Everyone has felt the impact of the COVID-19 pandemic in some way— and some have been affected more than others. Americans who are caring for their family members or who have dependents have been hit particularly hard as stay-at-home orders, joblessness and changes to everyday life impact how they care for themselves and their families.

This month, we celebrate those who are caring for loved ones suffering with Alzheimer’s and dementia. A recent survey found that 92% of Alzheimer’s caregivers say their stress is higher now due to the pandemic. The 24/7 care they provide has been complicated by the pandemic, and it’s more challenging than ever to care for their loved ones.

Luckily, dementia does not increase risk for COVID-19; however, dementia-related behaviors, increased age and common health conditions may increase risk.

For example, people with Alzheimer’s disease and other types of dementia may forget to wash their hands or take other recommended precautions to prevent illness. In addition, diseases like COVID-19 and the flu may worsen cognitive impairment due to dementia.

If you or a family member are caring for someone suffering from Alzheimer’s disease or other forms of dementia, here are some tips to help you ease stress and care for your loved ones during the pandemic.

Follow the Centers for Disease Control and Prevention (CDC) guidelines. Ensure you follow handwashing guidelines, wear face coverings while in public and limit exposure to others through social distancing. Those suffering with dementia may need written reminders to practice good hygiene. Consider placing a sign above the sink to help remind them about proper handwashing.

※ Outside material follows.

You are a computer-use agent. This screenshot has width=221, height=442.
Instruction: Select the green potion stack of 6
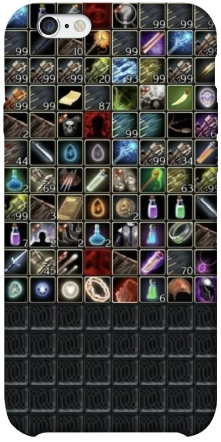(x=153, y=289)
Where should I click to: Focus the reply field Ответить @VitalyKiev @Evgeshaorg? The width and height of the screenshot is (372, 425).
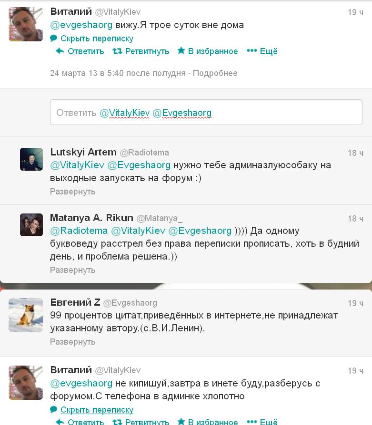coord(206,112)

Utilize telehealth services. Those suffering with dementia may experience increased confusion as a first symptom of illness, which is an indication that they should see a health care provider. Before taking them to the emergency room or a health care office, it’s important to call your health care provider, as they may be able to treat them via telehealth without having to go into the office.

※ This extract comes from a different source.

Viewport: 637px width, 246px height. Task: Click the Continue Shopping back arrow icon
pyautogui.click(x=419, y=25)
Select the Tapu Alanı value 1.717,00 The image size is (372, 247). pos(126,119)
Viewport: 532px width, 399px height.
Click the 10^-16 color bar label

Plan ahead. Make alternative plans for care in case the primary caregiver becomes sick or cannot care for the person suffering with dementia. Ask your pharmacy and health care provider for more refills on prescriptions to reduce the number of visits to the pharmacy. If the person is in adult day care, make a backup plan should care be cancelled due to COVID-19.

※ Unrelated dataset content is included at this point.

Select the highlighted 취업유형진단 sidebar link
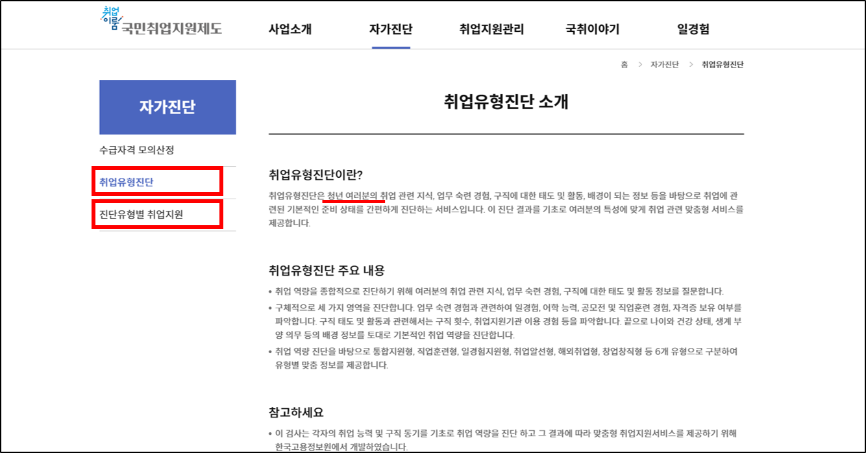The image size is (866, 453). click(127, 181)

Check with facilities first. If your loved one is currently being cared for at a facility, it’s important to check with the facility before you visit to see if they still allow visitors. Many facilities are closed to visitors to ensure the health of their patients. If you cannot visit, ask the facility how you can contact your family member. Phone calls and video chats are a great way to check in with them from a distance. If you are concerned about a COVID-19 outbreak in the facility, keep in contact with staff and ask them about their quarantine procedures.

As always, if you have any additional questions or concerns about the health of your loved ones, check in with their primary care provider. While the battle against COVID-19 continues, taking the steps listed above can decrease stress for caregivers and help ensure the health of those suffering from Alzheimer’s and other forms of dementia.